* _Source document_
————————

When I went to buy tickets for Parade at the Orpheum Theatre, the first stop on the national tour for this Tony-winning revival, I found two orchestra seats being resold on Ticketmaster well under the original price. In fact, they were the cheapest available in the entire theater — even cheaper than the back row of the balcony. When my wife and I arrived at row AA on Friday night, we found out why: we were seated in the middle of a school group of 13-or-so-year-olds. Ah. Maybe a few kids dropped out at the last second and the frazzled organizers were just trying to get some money back.
It makes sense why teachers would want to bring young (but not too young) students to Parade. The musical, which is based on the real-life trial and eventual lynching of Jewish American Leo Frank in the 1910s, is a compelling reminder of the deep-rooted prejudices we’re still reckoning with today, specifically antisemitism and racism, in that order. Thanks largely to Max Chernin’s performance as Leo — sung with crystalline clarity and thoroughly convincing as a Brooklyn Jew in the “foreign land” of Georgia — that lesson is presented in an unforgettable way.
Yet, the original construction of this show and especially its new direction under Michael Arden ultimately stop this Parade at that signpost. What we have here is indeed a lesson — a history lesson that revives the horrors of the past in graphic fashion and highlights their relevance to the modern era, but doesn’t achieve the higher artistic ambitions toward which it strives.
I should note that this is my first time seeing Parade, which won two Tony Awards in 1999 on its first outing (notably for Best Original Score, which went to then-28-year-old composer and lyricist Jason Robert Brown) and two more in 2023 for this production (including Best Revival and Best Direction). I should also admit that, due to the show’s critical acclaim, especially of this recent staging, I expected to be overawed by this musical. Instead, I found myself wondering what ardent admirers see that I don’t.
At least when it comes to the subject matter, we can all agree that the story of Leo Frank is one that deserves to be told, and re-told, and re-told again down the generations. (A fact only cemented by the small neo-Nazi demonstration outside the show in New York City two years ago.) In creating this musical, Brown, book writer Alfred Uhry and co-conceiver Harold Prince have introduced countless audience members over the last three decades to a story of American antisemitism that they may have never otherwise heard. However, elevating historical events is one thing; creating a successful piece of theater is another.

————————

* _Records shown_
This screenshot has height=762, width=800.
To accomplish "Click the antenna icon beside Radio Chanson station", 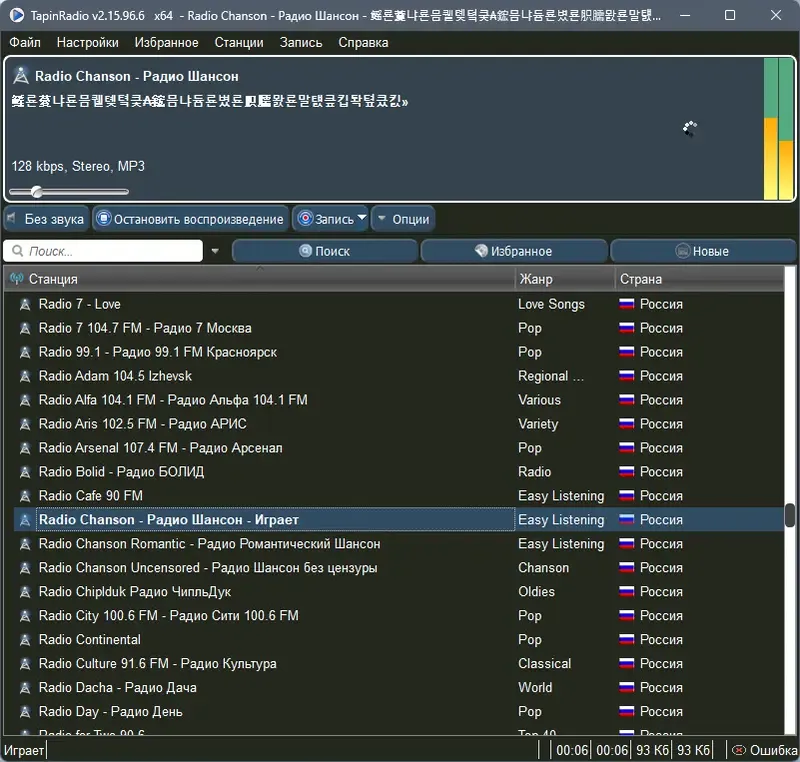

————————

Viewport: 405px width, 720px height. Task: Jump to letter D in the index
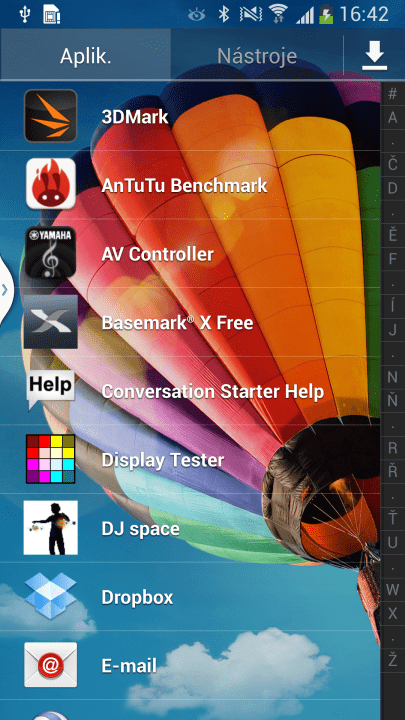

————————

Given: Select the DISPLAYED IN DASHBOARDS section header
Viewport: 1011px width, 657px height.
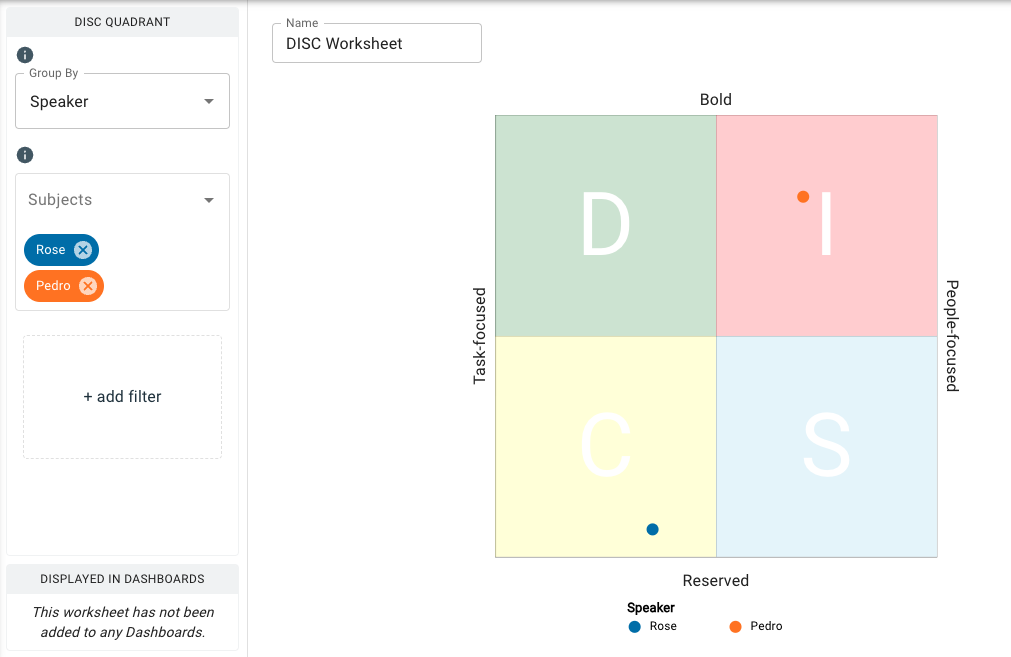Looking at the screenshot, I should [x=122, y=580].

————————

* _Stated task 1_
Answer these questions from the review of Parade:
(a) At which theater did the reviewer see the show?
(b) Which performer plays Leo?
(c) Who directs this new production?
* _Stated task 2_
Retype the review of Parade word for word, taking everything from "At least when" down to "theater is another.".
* _Stated task 3_
Continue the review of Parade from where it stops.
Nothing in the records is needed here.

* _Final answer 1_
(a) The Orpheum Theatre
(b) Max Chernin
(c) Michael Arden

* _Final answer 2_
At least when it comes to the subject matter, we can all agree that the story of Leo Frank is one that deserves to be told, and re-told, and re-told again down the generations. (A fact only cemented by the small neo-Nazi demonstration outside the show in New York City two years ago.) In creating this musical, Brown, book writer Alfred Uhry and co-conceiver Harold Prince have introduced countless audience members over the last three decades to a story of American antisemitism that they may have never otherwise heard. However, elevating historical events is one thing; creating a successful piece of theater is another.

* _Final answer 3_
The story of Parade begins outside Atlanta in the town of Marietta. The Civil War is raging and a Confederate soldier is going off to fight for “a way of life that’s pure.” Fast forward 50 years and it’s 1913, the Union has won, but the Southerners are loath to accept that — in fact, they’re throwing a Confederate Memorial Day parade. It’s on this day that a 13-year-old girl named Mary Phagan is raped and murdered, and Leo, the manager at the factory where Mary works, is accused of the crime. The second half of the first act — nine songs in total — takes place during the trial when fabricated testimony is presented against Leo, fomented by vile antisemitic tropes, leading to a guilty verdict. In the second act, Leo’s wife Lucille (Talia Suskauer), helps bring the false accusations to light, and the death sentence is commuted to life in prison. But a town desperate for vengeance refuses to accept that, and they lynch Leo.
It’s bleak subject matter, but it’s made unnecessarily bleaker by focusing on the trial and forgetting to focus on Leo and Lucille, who are allegedly the heart of the show. When Lucille sings “You Don’t Know This Man,” a condemnation of a reporter who prints inventions about Leo to sell papers ahead of the trial, she’s also communicating the inner dialogue of the audience: We don’t really know this man, either, as he’s only given one significant song to introduce himself before a litany of townsfolk are paraded around the courtroom by prosecutor Hugh Dorsey (Andrew Samonsky) to tell horrible lies about Leo violating and killing a young girl.
This preference for the documentary half of docudrama, rather than exploring the inner hopes and struggles of the main characters, is this show’s main failing. But this proclivity is also found in Arden’s new staging, which not only projects the time and location of certain scenes on the stage (a nice touch that keeps us grounded), but also displays photos of the real people from history (an unnecessary addition) and even zooms in on newspaper headlines throughout (a hokey effect that makes it feel like museum-grade theater). The audience is smart enough to understand the weight of this history without the addition of historical documents.
Breaking the musical apart into individual songs, the artistic merits of Parade are much clearer. Brown’s music is skillful and often beautiful, even in such a dark show, and his lyrics are of the Stephen Sondheim school where rhymes are layered and illuminating. But like the musical that followed this one, The Last Five Years, the individual parts are greater than the whole.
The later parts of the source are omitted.